DATA SUPPLIED
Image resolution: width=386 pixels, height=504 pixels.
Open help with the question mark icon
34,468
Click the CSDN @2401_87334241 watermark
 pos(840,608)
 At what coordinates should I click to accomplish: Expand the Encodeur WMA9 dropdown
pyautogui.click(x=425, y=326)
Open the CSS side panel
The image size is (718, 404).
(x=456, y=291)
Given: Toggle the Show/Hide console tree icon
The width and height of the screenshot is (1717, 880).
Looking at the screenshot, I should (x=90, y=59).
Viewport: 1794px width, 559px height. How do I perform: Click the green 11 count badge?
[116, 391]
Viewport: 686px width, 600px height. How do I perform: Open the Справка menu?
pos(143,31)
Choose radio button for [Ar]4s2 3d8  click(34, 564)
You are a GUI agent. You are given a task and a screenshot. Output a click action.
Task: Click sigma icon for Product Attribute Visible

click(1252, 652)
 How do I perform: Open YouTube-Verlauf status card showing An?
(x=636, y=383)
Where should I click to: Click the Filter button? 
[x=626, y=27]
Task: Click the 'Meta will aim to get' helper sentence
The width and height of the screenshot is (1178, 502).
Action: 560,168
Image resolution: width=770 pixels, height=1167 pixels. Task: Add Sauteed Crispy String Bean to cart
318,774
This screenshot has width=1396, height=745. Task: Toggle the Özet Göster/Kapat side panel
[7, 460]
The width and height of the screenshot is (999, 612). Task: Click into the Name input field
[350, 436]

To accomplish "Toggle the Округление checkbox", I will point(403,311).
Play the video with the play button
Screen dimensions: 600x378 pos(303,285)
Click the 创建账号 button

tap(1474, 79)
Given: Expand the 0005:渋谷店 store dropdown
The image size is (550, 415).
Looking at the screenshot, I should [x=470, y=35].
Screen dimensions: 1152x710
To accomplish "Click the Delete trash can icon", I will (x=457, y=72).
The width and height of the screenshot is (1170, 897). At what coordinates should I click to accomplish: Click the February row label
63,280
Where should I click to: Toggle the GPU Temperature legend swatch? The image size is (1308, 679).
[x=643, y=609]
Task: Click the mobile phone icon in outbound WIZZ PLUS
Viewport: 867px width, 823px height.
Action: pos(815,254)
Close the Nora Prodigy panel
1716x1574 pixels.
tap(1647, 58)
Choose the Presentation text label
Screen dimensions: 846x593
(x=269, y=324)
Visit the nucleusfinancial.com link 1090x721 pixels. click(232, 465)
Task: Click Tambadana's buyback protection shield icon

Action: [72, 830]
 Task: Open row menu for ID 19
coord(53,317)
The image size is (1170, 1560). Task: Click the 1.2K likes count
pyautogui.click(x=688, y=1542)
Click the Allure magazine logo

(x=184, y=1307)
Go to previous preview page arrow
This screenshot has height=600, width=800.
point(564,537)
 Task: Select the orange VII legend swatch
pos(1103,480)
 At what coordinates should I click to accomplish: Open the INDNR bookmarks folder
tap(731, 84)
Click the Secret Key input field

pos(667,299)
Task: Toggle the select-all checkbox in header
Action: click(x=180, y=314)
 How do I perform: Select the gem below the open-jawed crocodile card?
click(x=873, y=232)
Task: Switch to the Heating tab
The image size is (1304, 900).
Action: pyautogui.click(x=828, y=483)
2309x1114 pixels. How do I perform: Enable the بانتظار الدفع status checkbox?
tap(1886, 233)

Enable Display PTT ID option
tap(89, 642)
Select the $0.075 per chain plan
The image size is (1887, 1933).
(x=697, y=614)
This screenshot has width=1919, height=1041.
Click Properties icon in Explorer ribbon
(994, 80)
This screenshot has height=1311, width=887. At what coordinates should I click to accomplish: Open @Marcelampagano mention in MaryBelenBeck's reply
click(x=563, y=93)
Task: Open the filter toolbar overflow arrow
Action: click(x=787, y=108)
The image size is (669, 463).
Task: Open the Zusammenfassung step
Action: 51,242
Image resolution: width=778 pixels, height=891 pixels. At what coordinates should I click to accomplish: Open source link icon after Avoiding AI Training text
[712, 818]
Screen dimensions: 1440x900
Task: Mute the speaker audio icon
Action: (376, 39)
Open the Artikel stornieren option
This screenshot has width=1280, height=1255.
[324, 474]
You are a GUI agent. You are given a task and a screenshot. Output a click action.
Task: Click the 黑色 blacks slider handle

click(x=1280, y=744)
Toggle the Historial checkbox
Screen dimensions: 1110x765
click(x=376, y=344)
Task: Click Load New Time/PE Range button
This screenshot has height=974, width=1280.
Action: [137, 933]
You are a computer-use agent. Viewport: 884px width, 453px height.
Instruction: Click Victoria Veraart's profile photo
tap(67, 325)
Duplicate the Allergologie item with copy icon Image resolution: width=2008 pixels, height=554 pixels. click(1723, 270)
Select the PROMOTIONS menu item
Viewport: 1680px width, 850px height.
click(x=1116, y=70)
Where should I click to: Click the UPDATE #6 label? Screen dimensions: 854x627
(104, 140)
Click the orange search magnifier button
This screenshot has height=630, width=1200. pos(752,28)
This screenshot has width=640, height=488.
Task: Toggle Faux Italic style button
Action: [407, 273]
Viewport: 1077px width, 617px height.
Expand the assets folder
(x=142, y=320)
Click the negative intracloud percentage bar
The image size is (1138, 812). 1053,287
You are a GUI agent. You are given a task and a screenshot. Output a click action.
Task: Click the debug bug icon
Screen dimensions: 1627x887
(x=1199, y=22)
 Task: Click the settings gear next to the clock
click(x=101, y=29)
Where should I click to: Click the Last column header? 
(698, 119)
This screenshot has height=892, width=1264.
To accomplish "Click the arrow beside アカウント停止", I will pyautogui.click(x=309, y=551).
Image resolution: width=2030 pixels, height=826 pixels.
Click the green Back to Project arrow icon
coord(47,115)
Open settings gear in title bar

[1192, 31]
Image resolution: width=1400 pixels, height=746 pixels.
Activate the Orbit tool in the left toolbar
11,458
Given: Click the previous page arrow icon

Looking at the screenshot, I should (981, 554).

PROMPT
Transcribe the entire listing above precisely.

TASK RESPONSE
Image resolution: width=386 pixels, height=504 pixels.
Open help with the question mark icon
34,468
Click the CSDN @2401_87334241 watermark
 pos(840,608)
 At what coordinates should I click to accomplish: Expand the Encodeur WMA9 dropdown
pyautogui.click(x=425, y=326)
Open the CSS side panel
The image size is (718, 404).
(x=456, y=291)
Given: Toggle the Show/Hide console tree icon
The width and height of the screenshot is (1717, 880).
Looking at the screenshot, I should (x=90, y=59).
Viewport: 1794px width, 559px height. How do I perform: Click the green 11 count badge?
[116, 391]
Viewport: 686px width, 600px height. How do I perform: Open the Справка menu?
pos(143,31)
Choose radio button for [Ar]4s2 3d8  click(34, 564)
You are a GUI agent. You are given a task and a screenshot. Output a click action.
Task: Click sigma icon for Product Attribute Visible

click(1252, 652)
 How do I perform: Open YouTube-Verlauf status card showing An?
(x=636, y=383)
Where should I click to: Click the Filter button? 
[x=626, y=27]
Task: Click the 'Meta will aim to get' helper sentence
The width and height of the screenshot is (1178, 502).
Action: 560,168
Image resolution: width=770 pixels, height=1167 pixels. Task: Add Sauteed Crispy String Bean to cart
318,774
This screenshot has width=1396, height=745. Task: Toggle the Özet Göster/Kapat side panel
[7, 460]
The width and height of the screenshot is (999, 612). Task: Click into the Name input field
[350, 436]

To accomplish "Toggle the Округление checkbox", I will point(403,311).
Play the video with the play button
Screen dimensions: 600x378 pos(303,285)
Click the 创建账号 button

tap(1474, 79)
Given: Expand the 0005:渋谷店 store dropdown
The image size is (550, 415).
Looking at the screenshot, I should [x=470, y=35].
Screen dimensions: 1152x710
To accomplish "Click the Delete trash can icon", I will (x=457, y=72).
The width and height of the screenshot is (1170, 897). At what coordinates should I click to accomplish: Click the February row label
63,280
Where should I click to: Toggle the GPU Temperature legend swatch? The image size is (1308, 679).
[x=643, y=609]
Task: Click the mobile phone icon in outbound WIZZ PLUS
Viewport: 867px width, 823px height.
Action: pos(815,254)
Close the Nora Prodigy panel
1716x1574 pixels.
tap(1647, 58)
Choose the Presentation text label
Screen dimensions: 846x593
(x=269, y=324)
Visit the nucleusfinancial.com link 1090x721 pixels. click(232, 465)
Task: Click Tambadana's buyback protection shield icon

Action: [72, 830]
 Task: Open row menu for ID 19
coord(53,317)
The image size is (1170, 1560). Task: Click the 1.2K likes count
pyautogui.click(x=688, y=1542)
Click the Allure magazine logo

(x=184, y=1307)
Go to previous preview page arrow
This screenshot has height=600, width=800.
point(564,537)
 Task: Select the orange VII legend swatch
pos(1103,480)
 At what coordinates should I click to accomplish: Open the INDNR bookmarks folder
tap(731, 84)
Click the Secret Key input field

pos(667,299)
Task: Toggle the select-all checkbox in header
Action: click(x=180, y=314)
 How do I perform: Select the gem below the open-jawed crocodile card?
click(x=873, y=232)
Task: Switch to the Heating tab
The image size is (1304, 900).
Action: pyautogui.click(x=828, y=483)
2309x1114 pixels. How do I perform: Enable the بانتظار الدفع status checkbox?
tap(1886, 233)

Enable Display PTT ID option
tap(89, 642)
Select the $0.075 per chain plan
The image size is (1887, 1933).
(x=697, y=614)
This screenshot has width=1919, height=1041.
Click Properties icon in Explorer ribbon
(994, 80)
This screenshot has height=1311, width=887. At what coordinates should I click to accomplish: Open @Marcelampagano mention in MaryBelenBeck's reply
click(x=563, y=93)
Task: Open the filter toolbar overflow arrow
Action: click(x=787, y=108)
The image size is (669, 463).
Task: Open the Zusammenfassung step
Action: 51,242
Image resolution: width=778 pixels, height=891 pixels. At what coordinates should I click to accomplish: Open source link icon after Avoiding AI Training text
[712, 818]
Screen dimensions: 1440x900
Task: Mute the speaker audio icon
Action: (376, 39)
Open the Artikel stornieren option
This screenshot has width=1280, height=1255.
[324, 474]
You are a GUI agent. You are given a task and a screenshot. Output a click action.
Task: Click the 黑色 blacks slider handle

click(x=1280, y=744)
Toggle the Historial checkbox
Screen dimensions: 1110x765
click(x=376, y=344)
Task: Click Load New Time/PE Range button
This screenshot has height=974, width=1280.
Action: [137, 933]
You are a computer-use agent. Viewport: 884px width, 453px height.
Instruction: Click Victoria Veraart's profile photo
tap(67, 325)
Duplicate the Allergologie item with copy icon Image resolution: width=2008 pixels, height=554 pixels. click(1723, 270)
Select the PROMOTIONS menu item
Viewport: 1680px width, 850px height.
click(x=1116, y=70)
Where should I click to: Click the UPDATE #6 label? Screen dimensions: 854x627
(104, 140)
Click the orange search magnifier button
This screenshot has height=630, width=1200. pos(752,28)
This screenshot has width=640, height=488.
Task: Toggle Faux Italic style button
Action: [407, 273]
Viewport: 1077px width, 617px height.
Expand the assets folder
(x=142, y=320)
Click the negative intracloud percentage bar
The image size is (1138, 812). 1053,287
You are a GUI agent. You are given a task and a screenshot. Output a click action.
Task: Click the debug bug icon
Screen dimensions: 1627x887
(x=1199, y=22)
 Task: Click the settings gear next to the clock
click(x=101, y=29)
Where should I click to: Click the Last column header? 
(698, 119)
This screenshot has height=892, width=1264.
To accomplish "Click the arrow beside アカウント停止", I will pyautogui.click(x=309, y=551).
Image resolution: width=2030 pixels, height=826 pixels.
Click the green Back to Project arrow icon
coord(47,115)
Open settings gear in title bar

[1192, 31]
Image resolution: width=1400 pixels, height=746 pixels.
Activate the Orbit tool in the left toolbar
11,458
Given: Click the previous page arrow icon

Looking at the screenshot, I should (981, 554).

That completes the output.